= Beginning of Section =

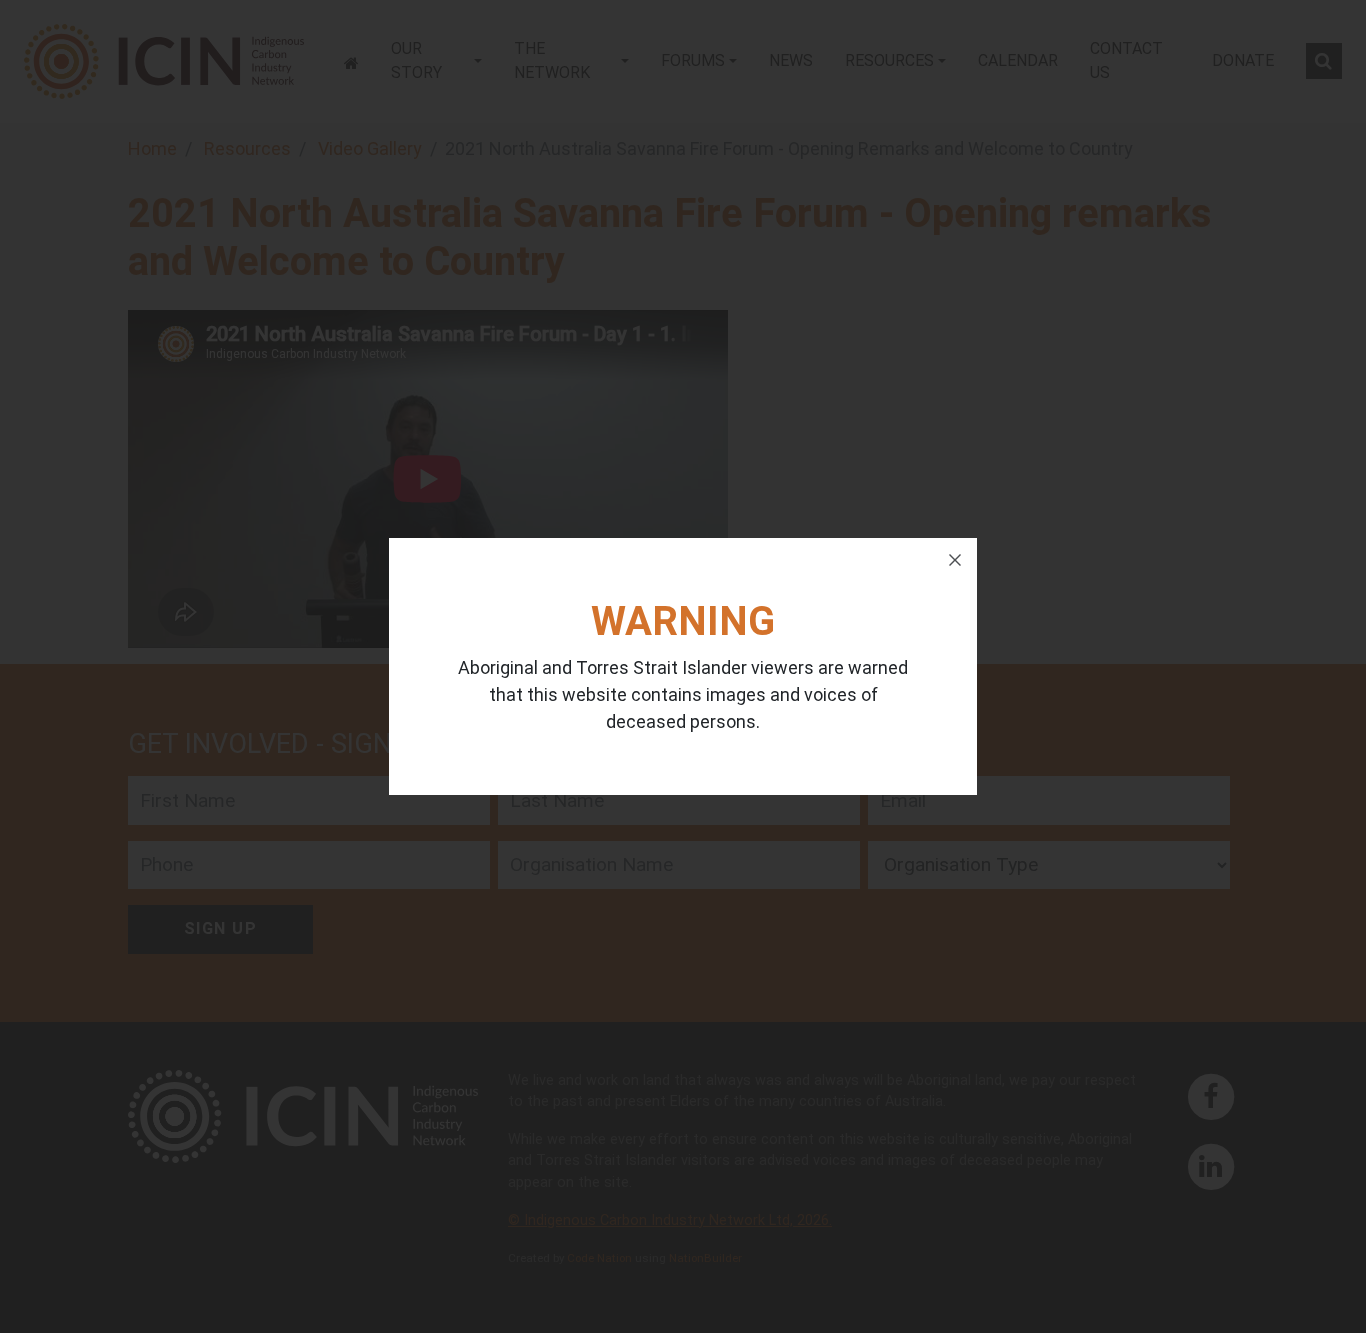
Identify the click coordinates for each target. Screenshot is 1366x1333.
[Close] (955, 560)
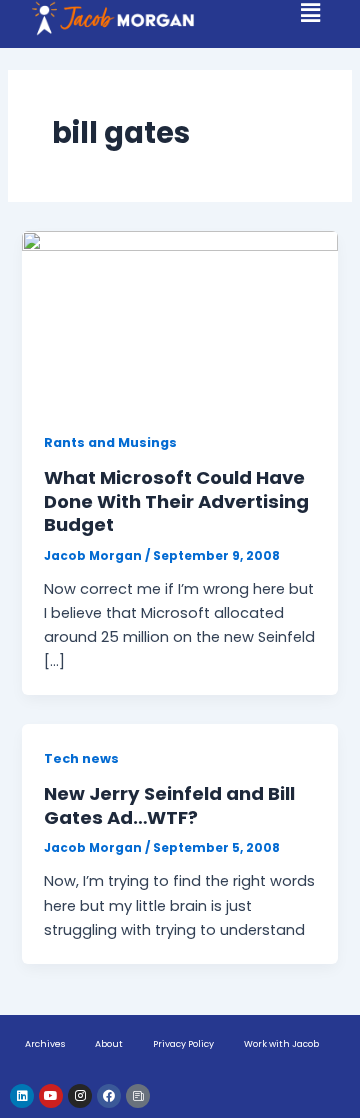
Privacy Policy (183, 1044)
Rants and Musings (110, 442)
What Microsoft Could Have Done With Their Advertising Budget (176, 501)
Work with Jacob (281, 1044)
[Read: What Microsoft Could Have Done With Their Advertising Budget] (179, 319)
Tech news (81, 758)
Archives (45, 1044)
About (109, 1044)
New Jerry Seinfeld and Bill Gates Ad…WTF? (169, 805)
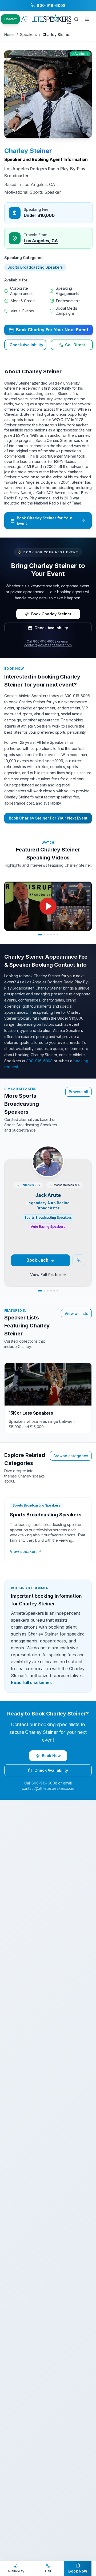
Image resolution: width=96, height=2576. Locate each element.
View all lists (76, 1313)
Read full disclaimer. (31, 1682)
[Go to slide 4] (51, 934)
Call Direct (75, 344)
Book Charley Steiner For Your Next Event (48, 818)
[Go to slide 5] (54, 934)
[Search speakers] (76, 19)
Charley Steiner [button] (28, 151)
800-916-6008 (44, 641)
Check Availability (26, 344)
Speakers (28, 34)
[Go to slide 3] (48, 934)
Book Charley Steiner (51, 614)
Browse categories (70, 1455)
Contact (10, 19)
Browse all (78, 1091)
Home (9, 34)
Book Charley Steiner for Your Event (44, 521)
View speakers (24, 1551)
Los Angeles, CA (41, 240)
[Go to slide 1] (40, 934)
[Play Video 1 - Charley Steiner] (48, 906)
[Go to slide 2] (44, 934)
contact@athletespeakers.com (48, 645)
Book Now (51, 1755)
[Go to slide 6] (57, 934)
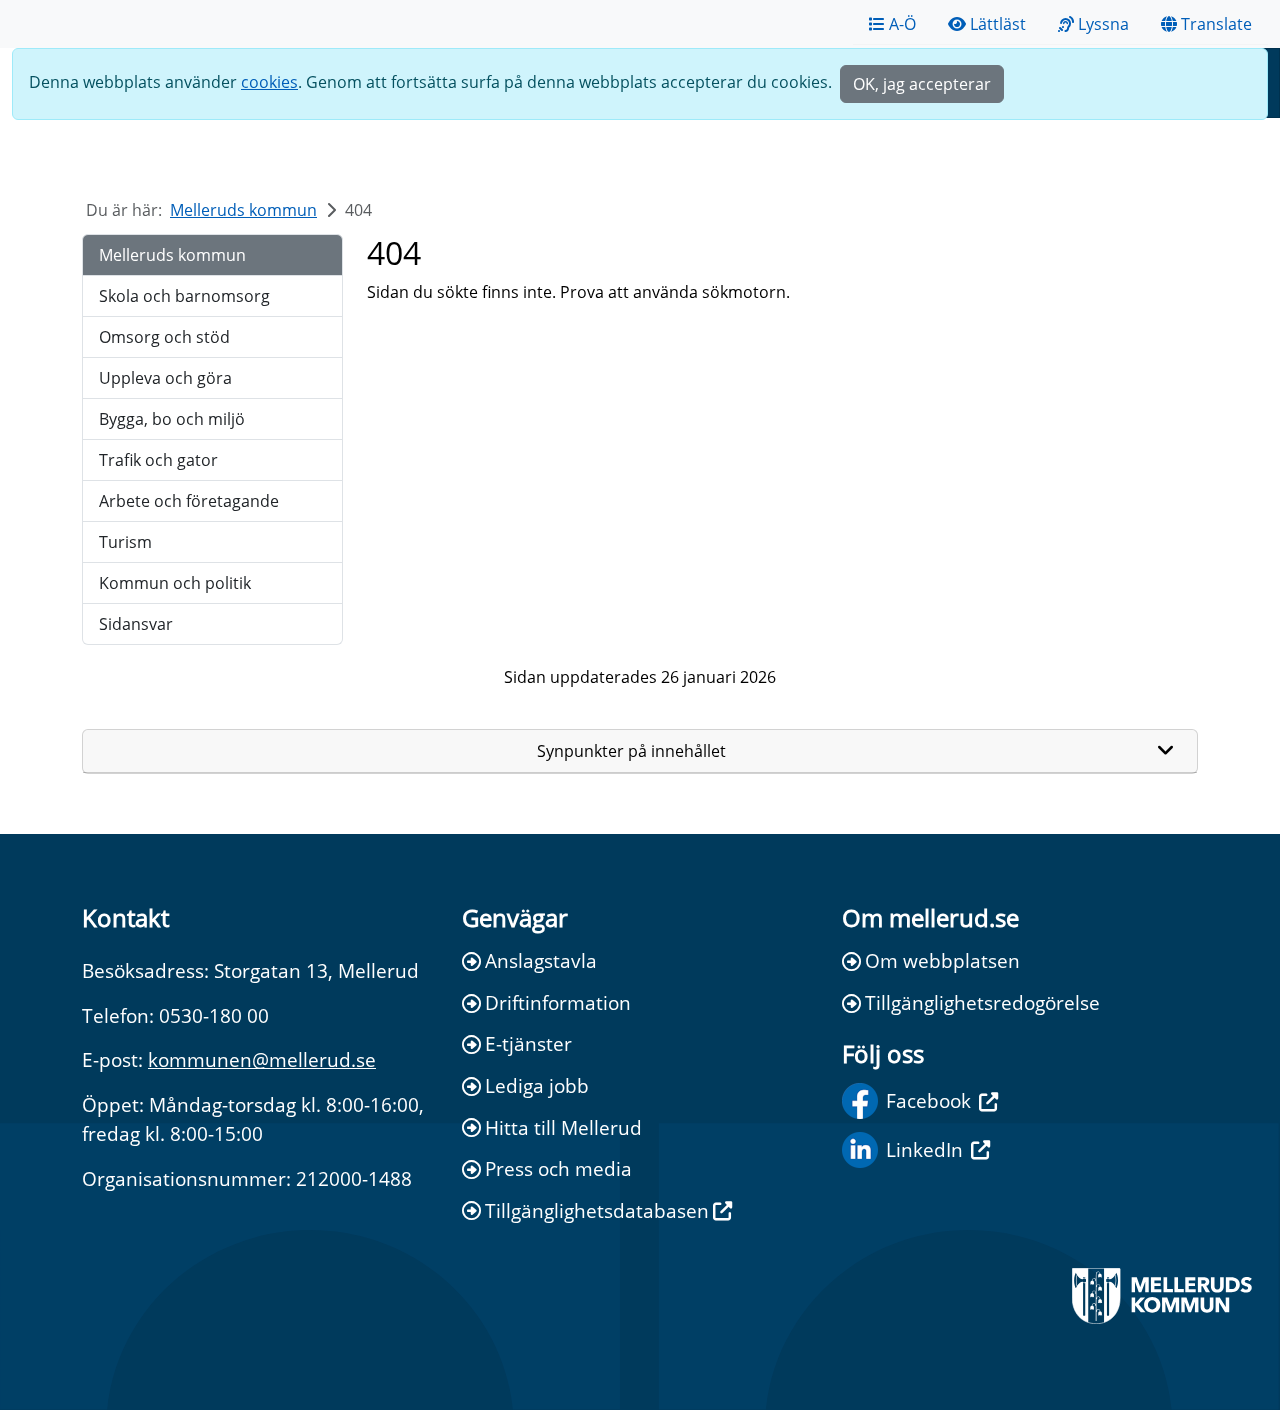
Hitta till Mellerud (563, 1127)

= End of Section =

After locating the line with "[Go to slide 5] (54, 934)" in the material above, return it and each line after it exactly, ending at the line with "Home (9, 34)".

» **Response area**:
[Go to slide 5] (54, 934)
[Search speakers] (76, 19)
Charley Steiner [button] (28, 151)
800-916-6008 (44, 641)
Check Availability (26, 344)
Speakers (28, 34)
[Go to slide 3] (48, 934)
Book Charley Steiner (51, 614)
Browse categories (70, 1455)
Contact (10, 19)
Browse all (78, 1091)
Home (9, 34)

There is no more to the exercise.